(Saved entries)
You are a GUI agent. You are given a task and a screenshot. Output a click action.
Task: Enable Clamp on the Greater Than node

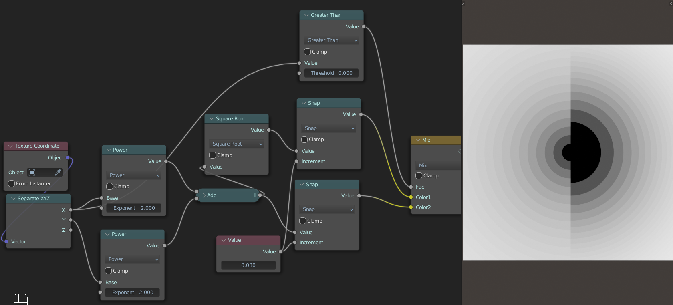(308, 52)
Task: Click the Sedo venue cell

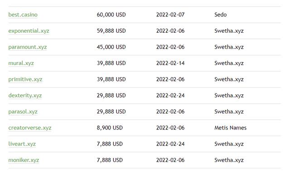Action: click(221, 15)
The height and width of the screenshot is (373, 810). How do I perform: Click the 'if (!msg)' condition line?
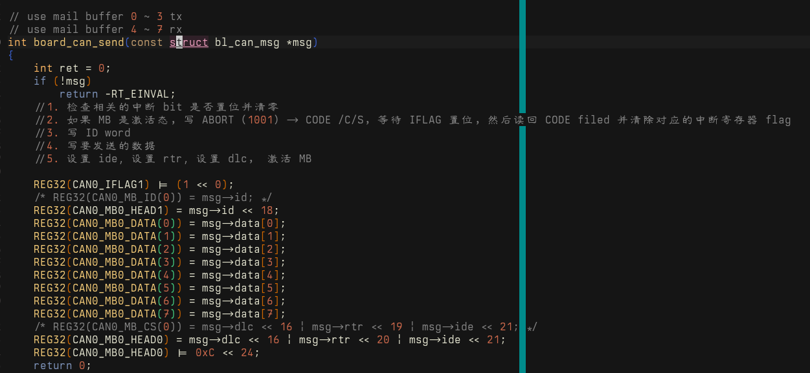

--

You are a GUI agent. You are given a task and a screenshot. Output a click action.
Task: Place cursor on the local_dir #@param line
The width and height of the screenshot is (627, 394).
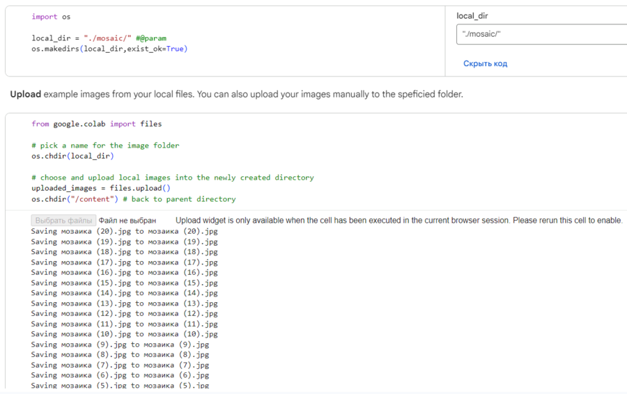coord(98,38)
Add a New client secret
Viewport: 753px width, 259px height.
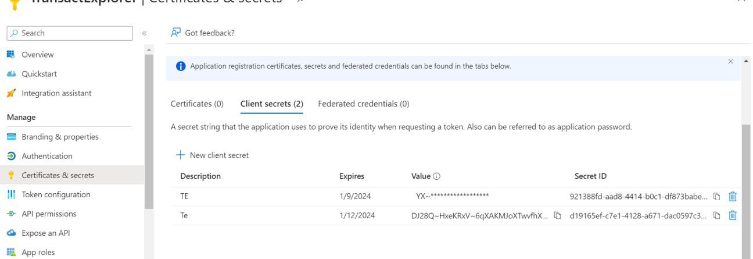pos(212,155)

» **Task goal**: In the data above, start at the line holding "Task: Enable Clamp on the Greater Than node" and stop after the line holding "The height and"; write out those lines exactly, without pictures.

» **Written response**:
Task: Enable Clamp on the Greater Than node

(308, 52)
Task: Click the Sedo venue cell

Action: click(221, 15)
The height and width of the screenshot is (373, 810). How do I perform: Click the 'if (!msg)' condition line?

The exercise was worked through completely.